From: Dmitry Monakhov <dmonakhov@openvz.org>
To: Theodore Ts'o <tytso@mit.edu>, David Jander <david@protonic.nl>
Cc: Matteo Croce <technoboy85@gmail.com>,
"Darrick J. Wong" <darrick.wong@oracle.com>,
linux-ext4@vger.kernel.org
Subject: Re: ext4: journal has aborted
Date: Fri, 04 Jul 2014 16:38:50 +0400 [thread overview]
Message-ID: <87oax5z4bp.fsf@openvz.org> (raw)
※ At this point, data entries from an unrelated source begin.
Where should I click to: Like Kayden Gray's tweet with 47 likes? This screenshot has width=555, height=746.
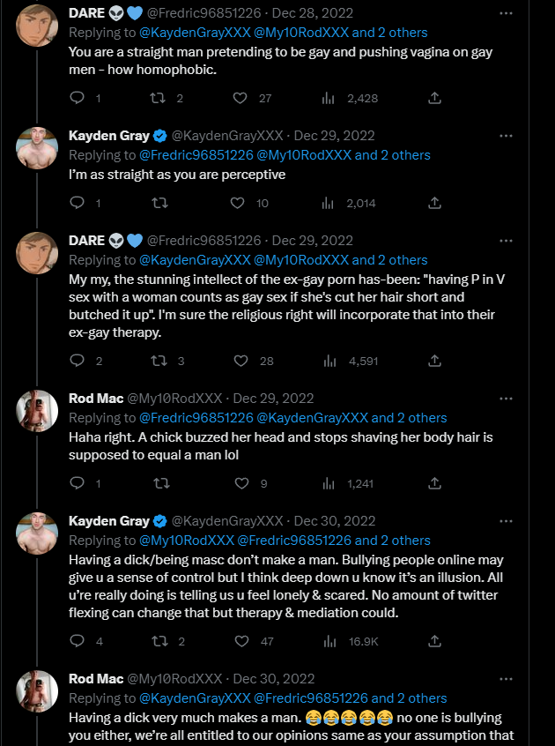click(242, 641)
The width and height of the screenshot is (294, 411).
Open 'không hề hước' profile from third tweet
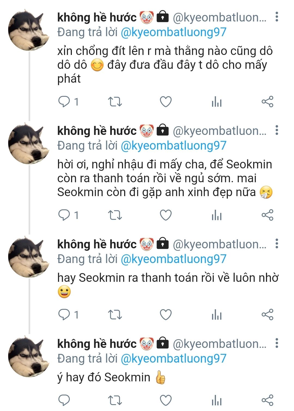(x=97, y=244)
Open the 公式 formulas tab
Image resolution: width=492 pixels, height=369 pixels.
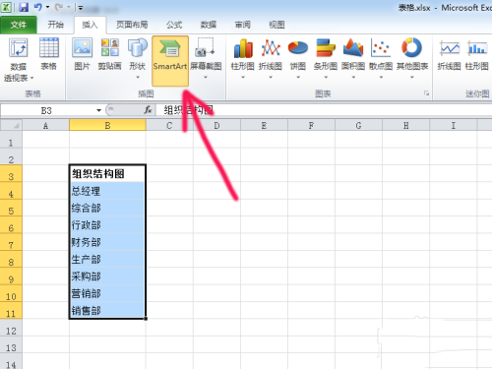coord(174,25)
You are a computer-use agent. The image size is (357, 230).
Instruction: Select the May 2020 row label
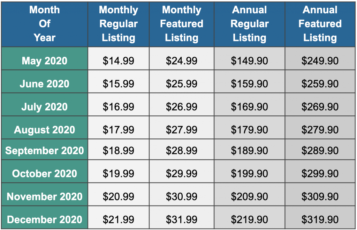pos(44,61)
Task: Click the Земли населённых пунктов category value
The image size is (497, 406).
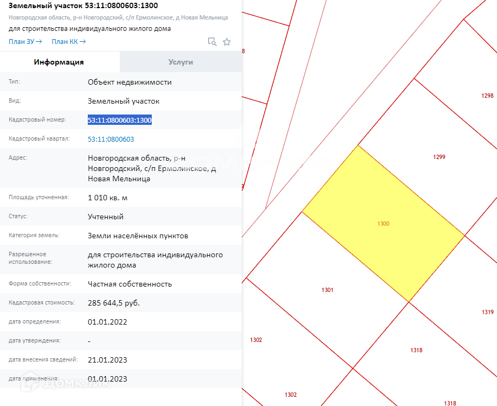Action: (138, 236)
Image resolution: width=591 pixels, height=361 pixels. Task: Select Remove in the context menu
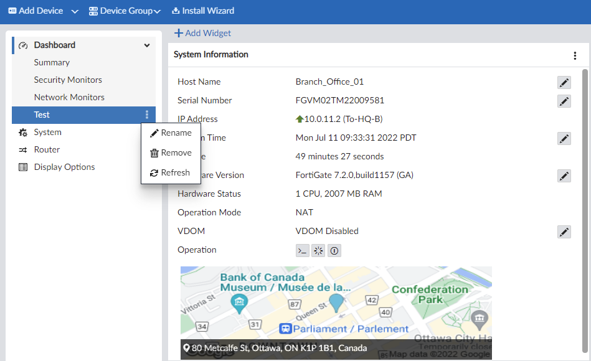171,152
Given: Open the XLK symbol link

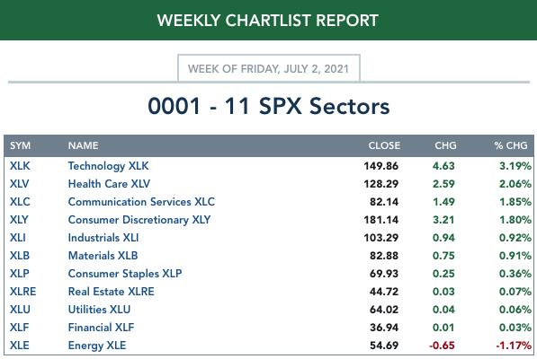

In-Reply-To: <20140704122022.GC10514@thunk.org>
On Fri, 4 Jul 2014 08:20:22 -0400, Theodore Ts'o <tytso@mit.edu> wrote:
> On Fri, Jul 04, 2014 at 01:28:02PM +0200, David Jander wrote:
> >
> > Here is the output I am getting... AFAICS no problems on the raw device. Is
> > this sufficient testing, Ted?
>
> I'm not sure what theory Dmitry was trying to pursue when he requested
> that you run the fio test. Dmitry?
Because at this moment we have some complex storage+fs interaction,
My idea was to simply isolate raw dev case and run integrity test on that storage.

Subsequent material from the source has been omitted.